══ Data ══
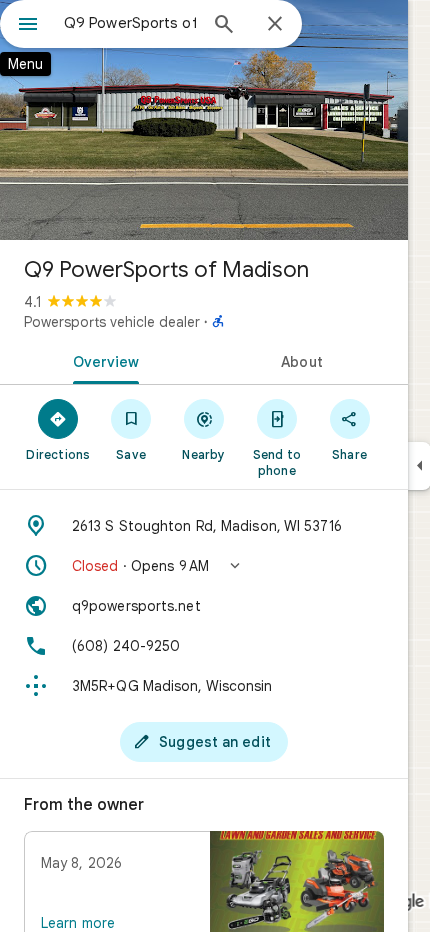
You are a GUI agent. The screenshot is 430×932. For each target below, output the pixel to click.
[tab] (102, 360)
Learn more (78, 923)
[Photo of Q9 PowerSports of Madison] (204, 120)
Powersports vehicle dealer (112, 322)
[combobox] (130, 23)
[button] (204, 566)
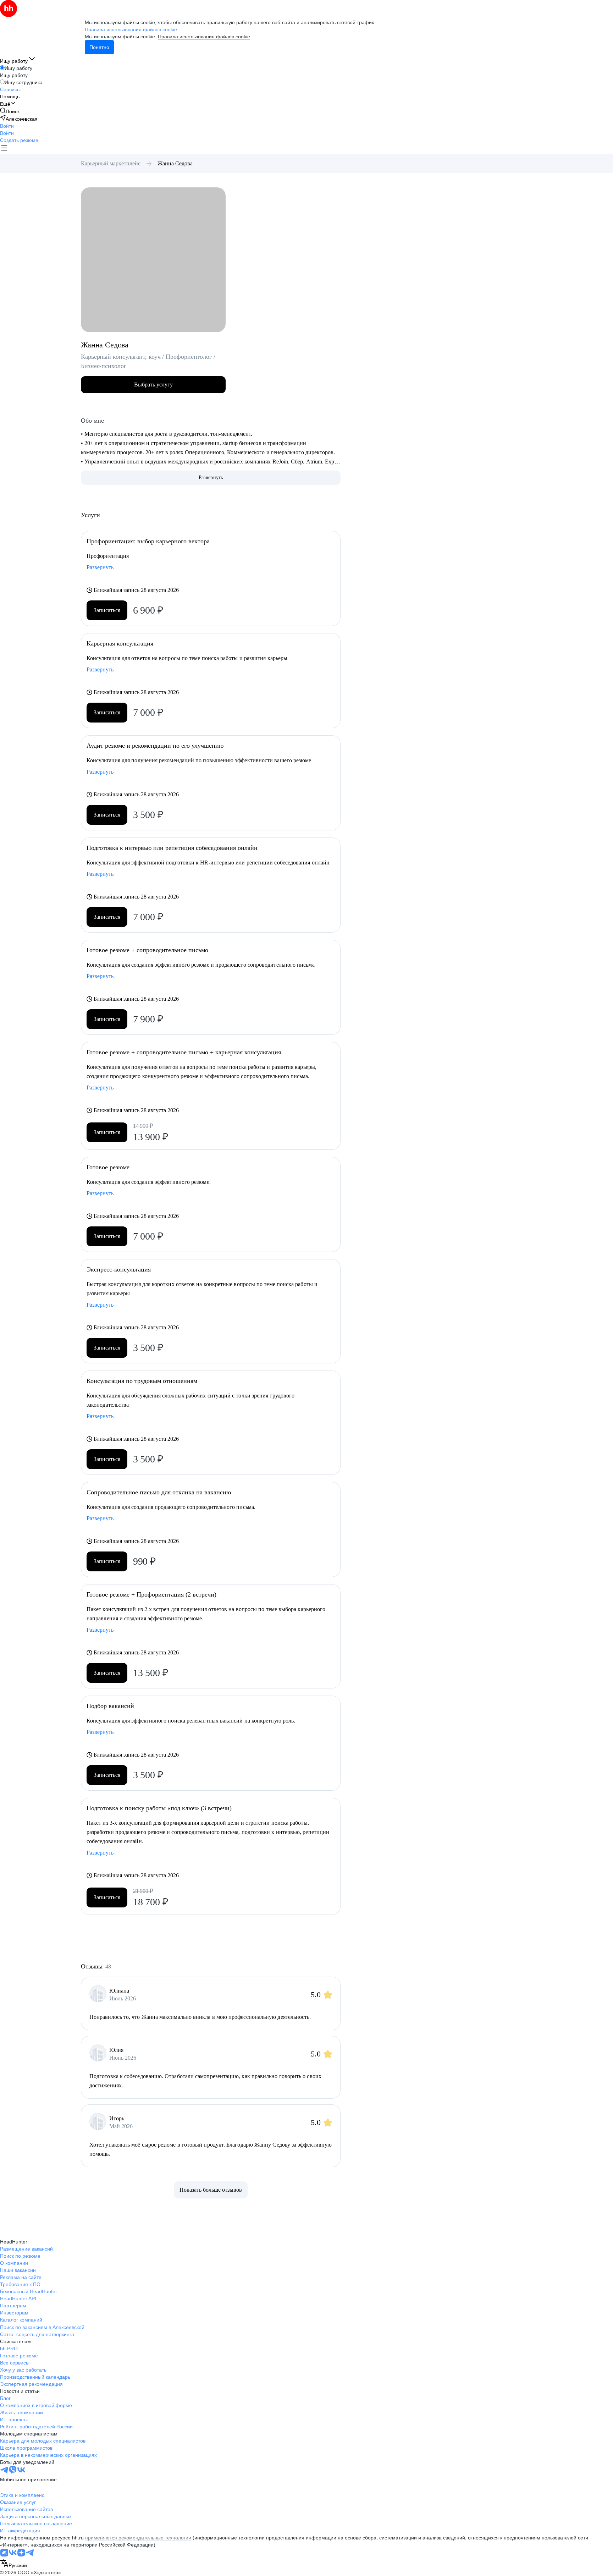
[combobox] (13, 2564)
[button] (7, 126)
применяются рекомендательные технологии (138, 2538)
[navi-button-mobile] (4, 149)
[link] (10, 111)
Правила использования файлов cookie (204, 36)
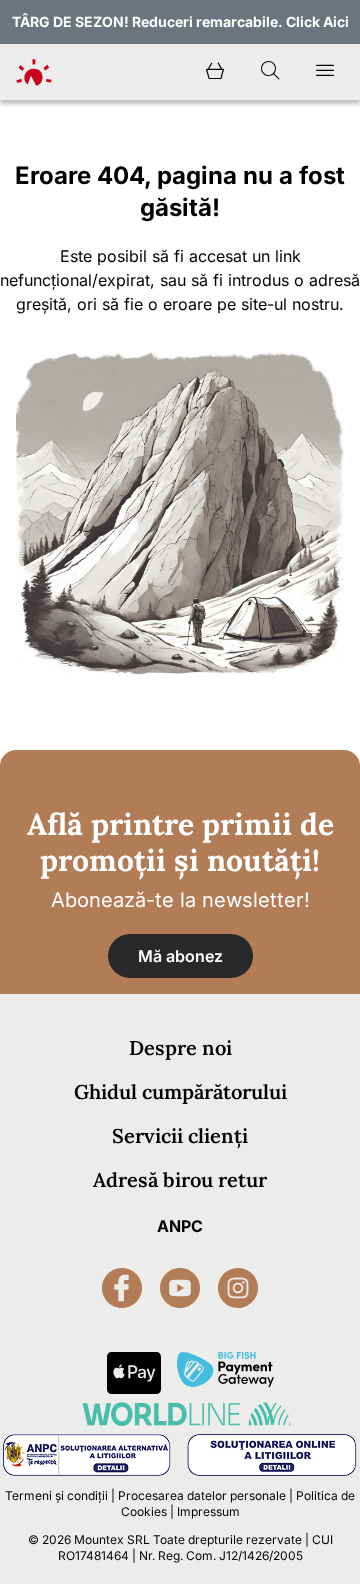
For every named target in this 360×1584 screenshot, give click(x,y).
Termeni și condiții (56, 1495)
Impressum (208, 1511)
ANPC (180, 1226)
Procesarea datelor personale (202, 1495)
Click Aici (317, 21)
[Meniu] (325, 72)
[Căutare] (270, 72)
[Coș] (215, 72)
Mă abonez (180, 956)
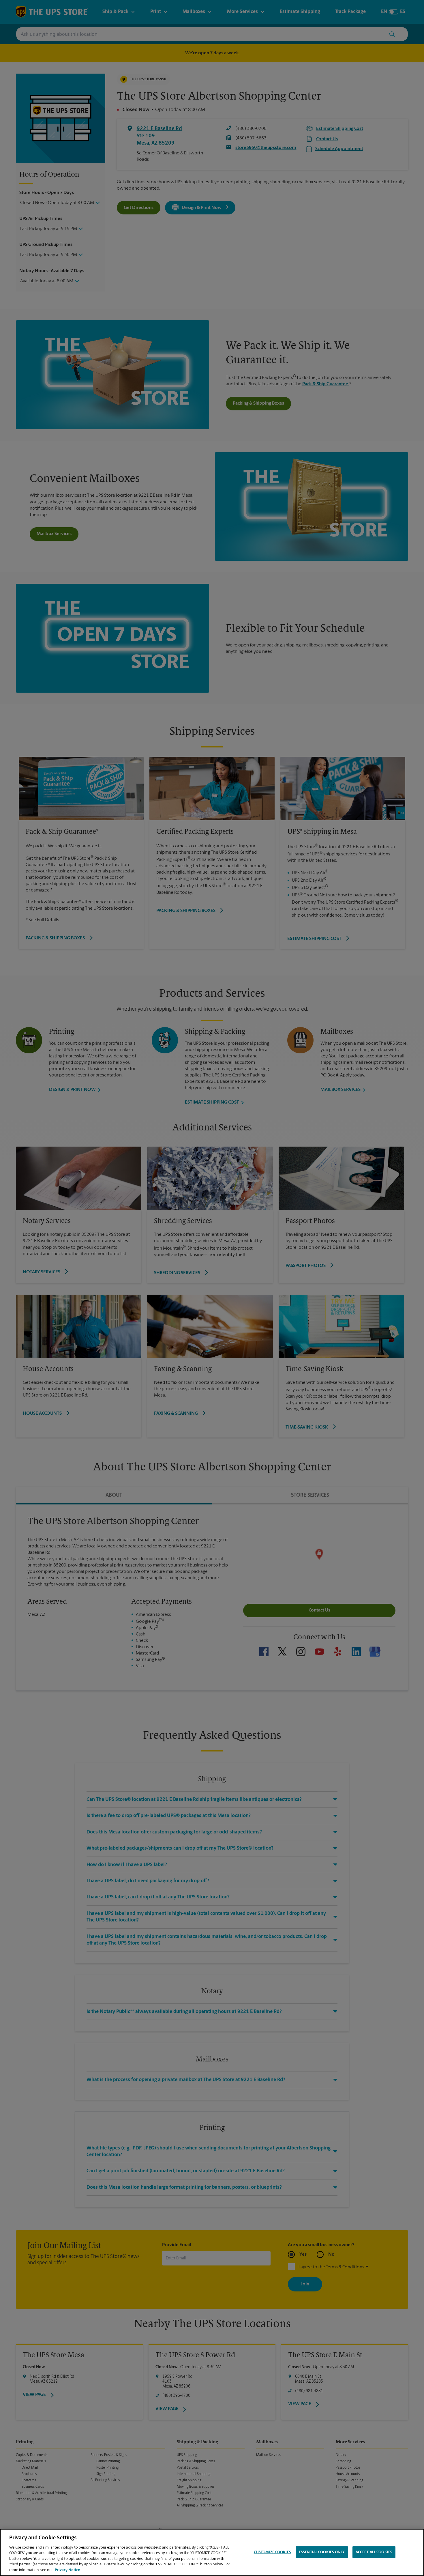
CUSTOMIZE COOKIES (272, 2552)
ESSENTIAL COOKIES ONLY (322, 2552)
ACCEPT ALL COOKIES (374, 2552)
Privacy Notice (67, 2570)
═══
About this exercise: A word-for-word repeat is expected of the lines from the one with "[Photo of Q9" to the end of the data, both included; pictures are not part of it.

Expected answer:
[Photo of Q9 PowerSports of Madison] (204, 120)
Powersports vehicle dealer (112, 322)
[combobox] (130, 23)
[button] (204, 566)
[combobox] (13, 2564)
[button] (7, 126)
применяются рекомендательные технологии (138, 2538)
[navi-button-mobile] (4, 149)
[link] (10, 111)
Правила использования файлов cookie (204, 36)
For every named target in this 360×1584 screenshot, give click(x,y).
Termeni și condiții (56, 1495)
Impressum (208, 1511)
ANPC (180, 1226)
Procesarea datelor personale (202, 1495)
Click Aici (317, 21)
[Meniu] (325, 72)
[Căutare] (270, 72)
[Coș] (215, 72)
Mă abonez (180, 956)
CUSTOMIZE COOKIES (272, 2552)
ESSENTIAL COOKIES ONLY (322, 2552)
ACCEPT ALL COOKIES (374, 2552)
Privacy Notice (67, 2570)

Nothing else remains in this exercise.